Ich bin mir nicht sicher, ob das von ihm ein kluger Schritt war. Die Entlassungen und Versetzungen von Tausenden wurden alle sehr hastig in einem Selbstschutzreflex veranlasst, aber ich bezweifle, dass es dabei gelungen ist, sauber zwischen Anhängern der AKP, der Hizmet oder auch einfachen Polizeibeamten zu unterscheiden. Bei einem konservativen Beamten lässt sich nicht so einfach unterscheiden, zu welchem Lager er gehört. Mit Sicherheit hat die Säuberung auch AKP-Loyalisten getroffen und Anhängern der Hizmet-Bewegung neue Posten verschafft. In Izmir wurde ein hoher Polizeibeamter entlassen und gegen einen angeblichen Anhänger der AKP ausgetauscht, der nach nur einer Woche wieder durch einen anderen Beamten ersetzt wurde. Das zeigt, dass selbst Erdoğan nicht sicher ist, wer wer ist.

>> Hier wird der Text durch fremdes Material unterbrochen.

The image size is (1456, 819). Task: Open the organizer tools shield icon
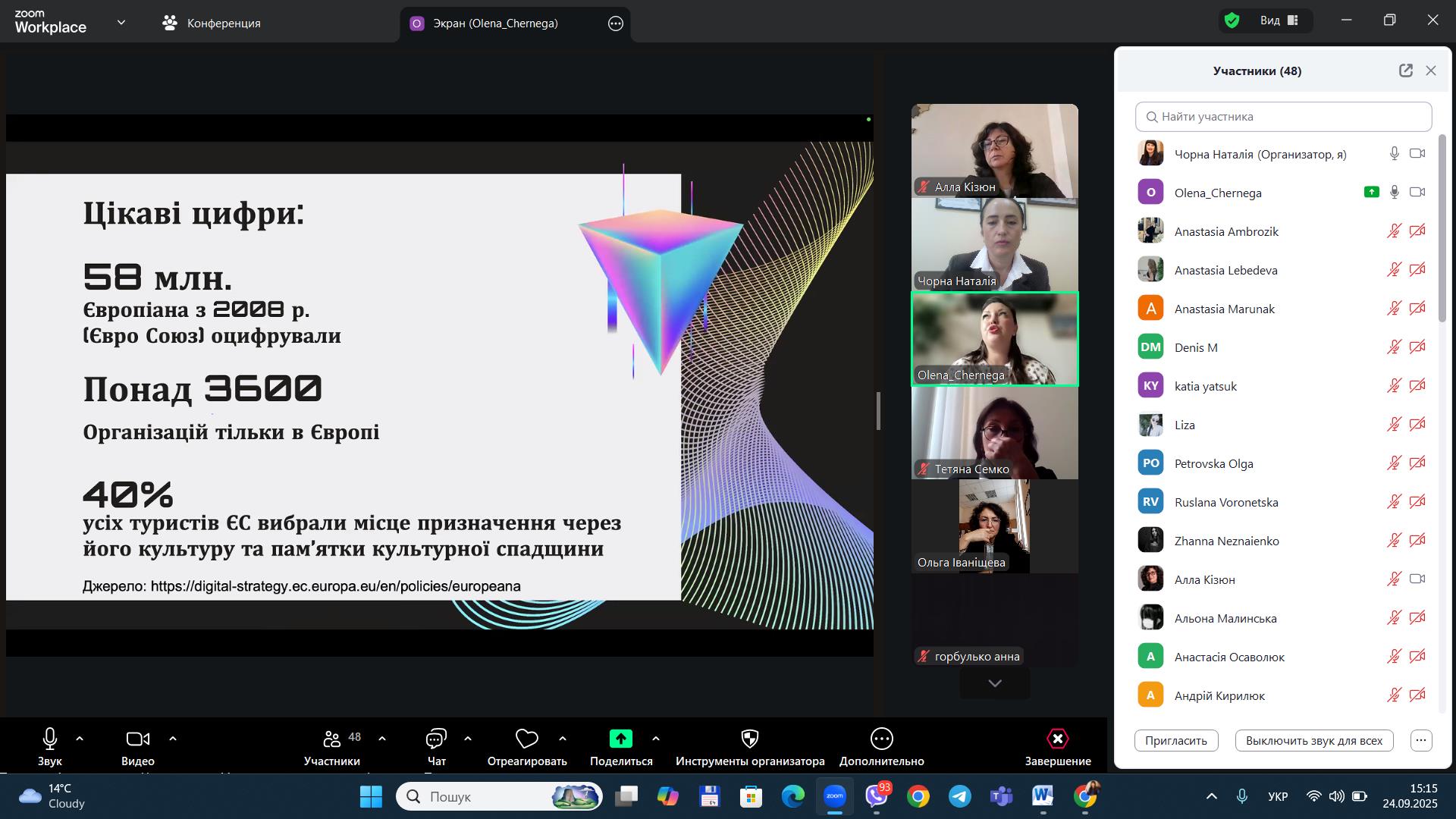(x=749, y=739)
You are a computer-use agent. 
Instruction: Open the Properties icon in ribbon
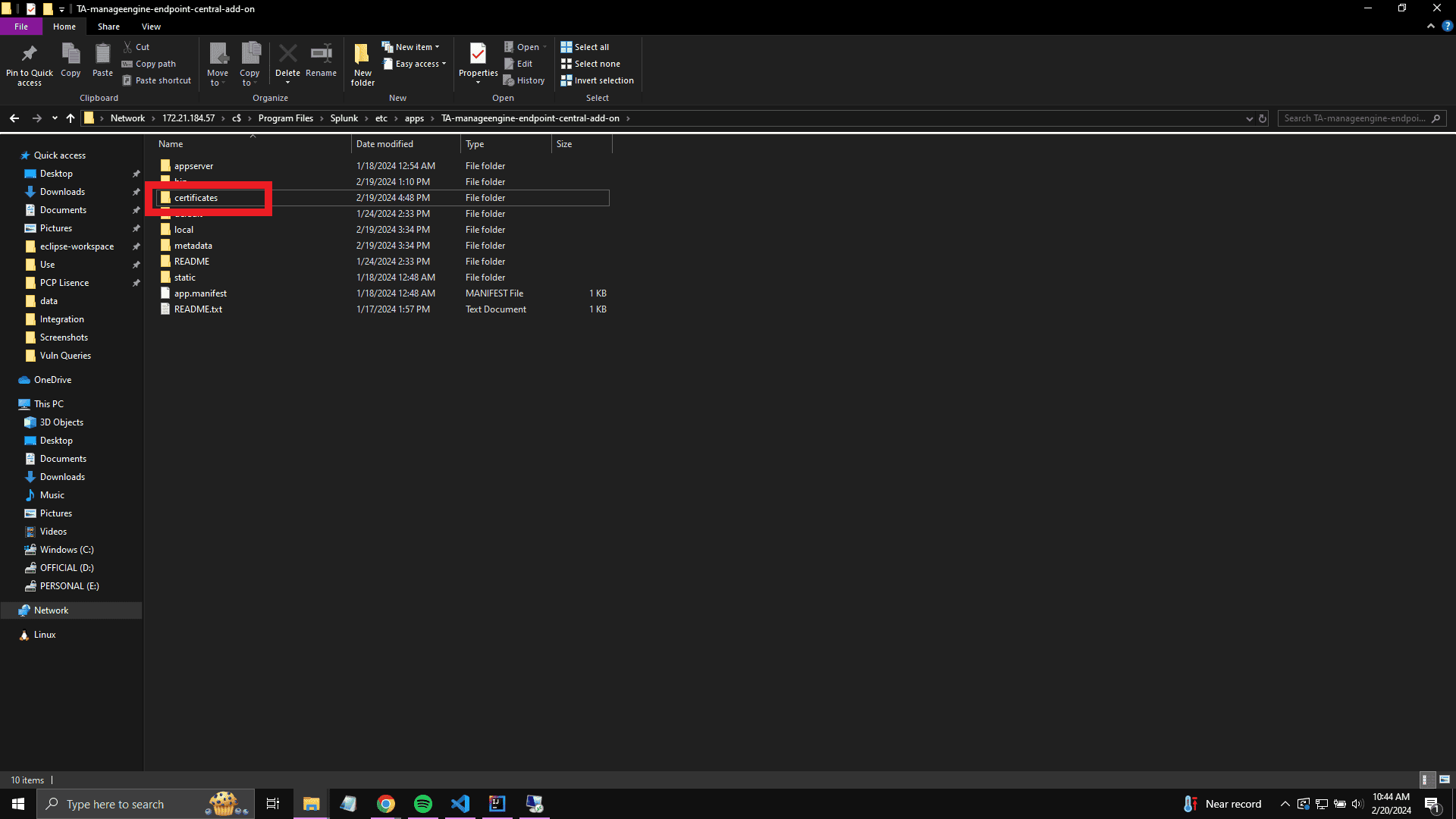click(478, 62)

Auf welcher Seite steht Staatspräsident Abdullah Gül in diesem Konflikt, und wird Erdoğan sein Nachfolger werden?
Gül steht klar auf Erdoğans Seite. Das wahrscheinlichste Szenario ist, dass Erdoğan von der selbstauferlegten innerparteilichen Regelung abweicht, die AKP-Politiker auf drei Parlamentszeiten beschränkt. Erdoğans ideales Szenario war, dass er im Sommer zum Präsidenten gewählt wird und dass dann die AKP nach einem großen Wahlsieg 2015 die Verfassung ändert und für ihn das Präsidentenamt mit Exekutivmacht ausstattet. Aber das wird aus vielerlei Gründen nicht funktionieren, und deshalb wird Erdoğan wahrscheinlich wieder einmal als Ministerpräsident antreten. Er wird einen Deal mit Gül machen, bei dem dieser in diesem Jahr nochmals zum Präsidenten und Erdoğan nächstes Jahr nochmals zum Ministerpräsidenten wird.
Wird Erdoğan die Krise nach den Korruptionsvorwürfen und der Veröffentlichung seiner Telefonate politisch überleben?
Er könnte überleben, aber mit vielen Kratzern und Prellungen. Ich schätze, dass die AKP bei den Wahlen am 30. März auf 40 Prozent kommt, was ein bedeutender Rückgang gegenüber einstmals 50 Prozent wäre.
Könnten die Korruptionsvorwürfe eine Wende in Richtung Demokratisierung sein oder wird die Türkei autoritärer werden?
Es ist klar, dass die Türkei unter Erdoğans Regierung nicht demokratisch im westlichen Sinne sein kann, auch wenn er die Verhältnisse selbstverständlich für demokratisch hält. Wenn er nochmals 48 bis 50 Prozent der Stimmen erhält, ist das das Ende der Demokratie in der Türkei. Die einzige Möglichkeit zur Fortsetzung des endlosen türkischen Marsches in Richtung Demokratie wäre ein bedeutender Stimmenrückgang für die AKP, der Erdoğan klar macht, dass er nicht mit seiner Ein-Mann-Show weitermachen kann.
Hängen die Skandale mit den Gezi-Protesten zusammen oder handelt es sich nur um innerislamistische Machtkämpfe?
Es besteht eine indirekte Verbindung zwischen dem aktuellen Machtkampf und den Gezi-Protesten, denn Gülens Anhänger haben besonders nach Gezi verstanden, dass sie nicht mehr mit Er­doğan zusammenleben können. Die Proteste waren der entscheidende Moment, hinzu kam dann noch Erdoğans Entscheidung, die Schulen der Gülen-Bewegung zu schließen.
Wie beeinflussen die Repression gegen Journalisten und das neue Gesetz zur Internet-Zensur Ihre Arbeit?
Wie jeder andere Journalist könnte auch ich jederzeit verfolgt werden für das, was ich schreibe. Aber ich glaube, dass die Umstände für kritische Autoren derzeit ein wenig besser sind, denn ich vermute, dass Erdoğan und seine Leute zu sehr mit einem existentiellen Krieg beschäftigt sind, um sich darum zu scheren, was wir schreiben.